Number of alterations made to this document since its creation.
Serves as a "dirty bit" so that live objects such as NodeList can
recognize when an alteration has been made and discard its cached
state information.
Any method that alters the tree structure MUST cause or be
accompanied by a call to changed(), to inform it that any outstanding
NodeLists may have to be updated.
(Required because NodeList is simultaneously "live" and integer-
indexed -- a bad decision in the DOM's design.)
Note that changes which do not affect the tree's structure -- changing
the node's name, for example -- do _not_ have to call changed().
Alternative implementation would be to use a cryptographic
Digest value rather than a count. This would have the advantage that
"harmless" changes (those producing equal() trees) would not force
NodeList to resynchronize. Disadvantage is that it's slightly more prone
to "false negatives", though that's the difference between "wildly
unlikely" and "absurdly unlikely". IF we start maintaining digests,
we should consider taking advantage of them.

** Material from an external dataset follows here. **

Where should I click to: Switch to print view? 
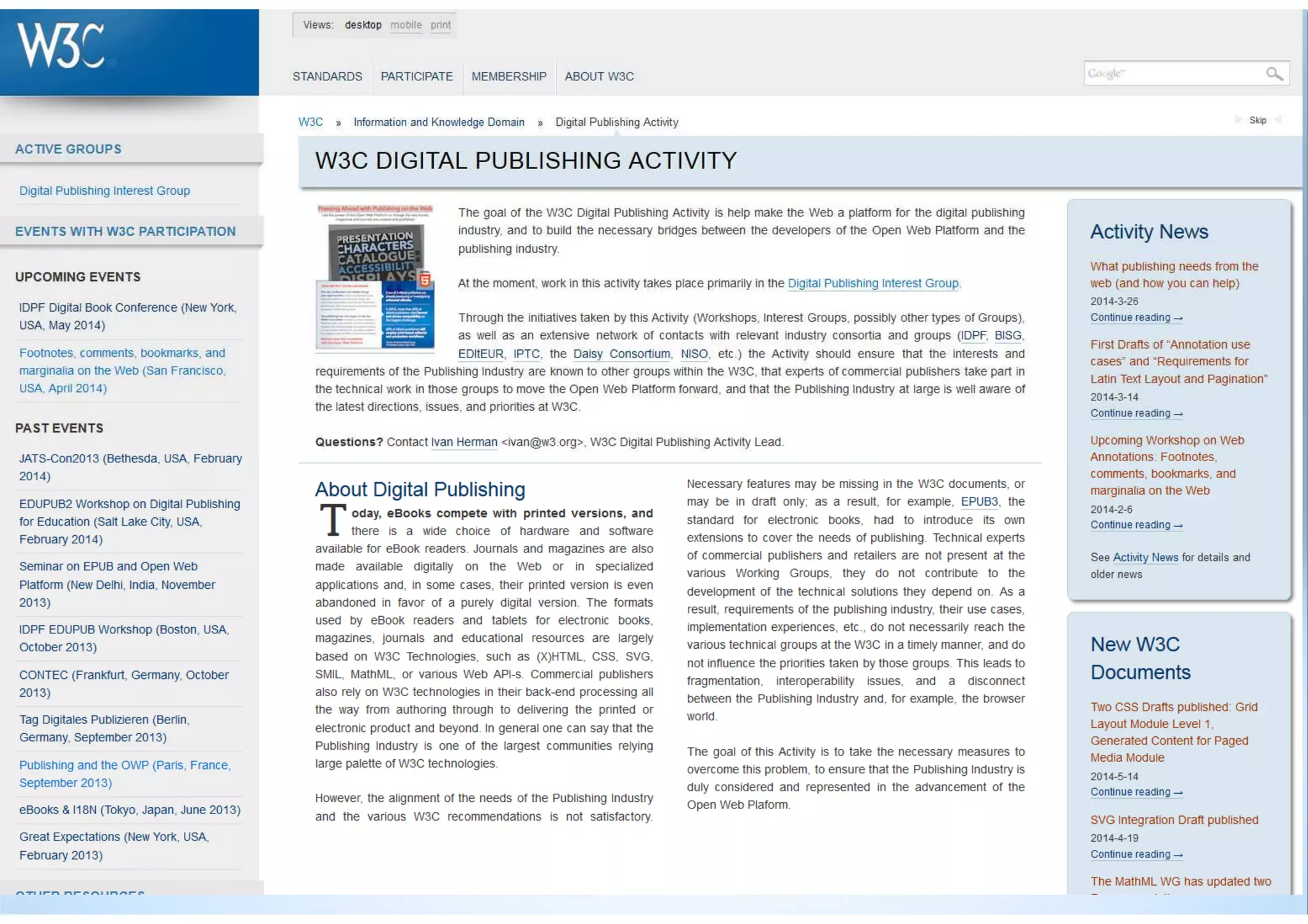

Note: This used to be done a node basis, so that we knew what
subtree changed. But since only DeepNodeList really use this today,
the gain appears to be really small compared to the cost of having
an int on every (parent) node plus having to walk up the tree all the
way to the root to mark the branch as changed everytime a node is
changed.
So we now have a single counter global to the document. It means that
some objects may flush their cache more often than necessary, but this
makes nodes smaller and only the document needs to be marked as changed.